**Task requirements**:
Scan the records for lines with the word "Close", and copy every such line.

**Task material**:
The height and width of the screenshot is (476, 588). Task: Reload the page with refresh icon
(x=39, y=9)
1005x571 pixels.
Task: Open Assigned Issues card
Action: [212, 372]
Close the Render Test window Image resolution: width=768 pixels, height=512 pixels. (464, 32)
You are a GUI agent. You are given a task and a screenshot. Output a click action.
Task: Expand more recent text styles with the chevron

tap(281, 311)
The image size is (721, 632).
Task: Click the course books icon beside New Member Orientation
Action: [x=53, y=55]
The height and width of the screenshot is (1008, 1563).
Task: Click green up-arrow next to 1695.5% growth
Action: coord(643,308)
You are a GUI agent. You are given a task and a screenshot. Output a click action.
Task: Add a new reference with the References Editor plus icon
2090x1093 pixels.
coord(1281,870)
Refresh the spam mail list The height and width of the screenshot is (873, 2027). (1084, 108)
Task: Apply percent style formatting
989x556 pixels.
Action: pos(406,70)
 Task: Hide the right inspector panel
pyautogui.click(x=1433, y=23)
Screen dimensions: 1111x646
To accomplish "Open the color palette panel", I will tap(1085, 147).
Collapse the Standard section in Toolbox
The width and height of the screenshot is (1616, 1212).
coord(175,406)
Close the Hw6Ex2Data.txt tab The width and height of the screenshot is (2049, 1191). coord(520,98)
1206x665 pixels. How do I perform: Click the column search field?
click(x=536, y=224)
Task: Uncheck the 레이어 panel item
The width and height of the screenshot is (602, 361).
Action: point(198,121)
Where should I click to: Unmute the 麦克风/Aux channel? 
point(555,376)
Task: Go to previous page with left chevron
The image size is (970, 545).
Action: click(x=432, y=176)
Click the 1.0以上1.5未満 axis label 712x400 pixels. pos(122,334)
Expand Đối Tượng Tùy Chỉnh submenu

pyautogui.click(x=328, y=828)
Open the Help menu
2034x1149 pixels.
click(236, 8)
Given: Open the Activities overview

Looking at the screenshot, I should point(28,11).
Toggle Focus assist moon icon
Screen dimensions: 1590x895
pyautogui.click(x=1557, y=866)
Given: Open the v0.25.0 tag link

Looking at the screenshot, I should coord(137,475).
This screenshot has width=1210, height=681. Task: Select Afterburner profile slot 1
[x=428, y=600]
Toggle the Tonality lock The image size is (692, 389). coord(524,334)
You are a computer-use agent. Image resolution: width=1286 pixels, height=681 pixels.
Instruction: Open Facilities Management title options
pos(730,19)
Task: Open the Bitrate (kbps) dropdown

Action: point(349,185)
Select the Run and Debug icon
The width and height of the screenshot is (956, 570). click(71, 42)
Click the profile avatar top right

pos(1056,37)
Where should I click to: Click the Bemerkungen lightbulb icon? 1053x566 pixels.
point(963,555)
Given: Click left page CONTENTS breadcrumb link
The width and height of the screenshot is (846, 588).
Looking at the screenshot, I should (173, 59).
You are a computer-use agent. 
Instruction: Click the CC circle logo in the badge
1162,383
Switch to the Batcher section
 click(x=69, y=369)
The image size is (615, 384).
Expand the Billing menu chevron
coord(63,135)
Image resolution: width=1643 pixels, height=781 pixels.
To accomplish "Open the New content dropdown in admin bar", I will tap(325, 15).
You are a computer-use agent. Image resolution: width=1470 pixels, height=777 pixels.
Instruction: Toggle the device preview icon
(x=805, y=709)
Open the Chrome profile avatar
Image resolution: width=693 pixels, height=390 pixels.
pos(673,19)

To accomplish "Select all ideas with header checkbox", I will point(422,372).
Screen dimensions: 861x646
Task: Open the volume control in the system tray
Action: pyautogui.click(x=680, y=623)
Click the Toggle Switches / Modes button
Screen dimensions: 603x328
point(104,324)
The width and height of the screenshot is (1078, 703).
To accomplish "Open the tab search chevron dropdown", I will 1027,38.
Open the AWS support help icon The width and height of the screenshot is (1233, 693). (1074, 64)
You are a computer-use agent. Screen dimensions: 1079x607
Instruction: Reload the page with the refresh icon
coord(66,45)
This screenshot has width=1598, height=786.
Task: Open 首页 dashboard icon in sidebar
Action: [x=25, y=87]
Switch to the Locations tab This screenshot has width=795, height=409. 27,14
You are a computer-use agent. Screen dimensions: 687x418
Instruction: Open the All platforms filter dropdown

**Result of this exercise**:
Close the Render Test window Image resolution: width=768 pixels, height=512 pixels. (464, 32)
Close the Hw6Ex2Data.txt tab The width and height of the screenshot is (2049, 1191). coord(520,98)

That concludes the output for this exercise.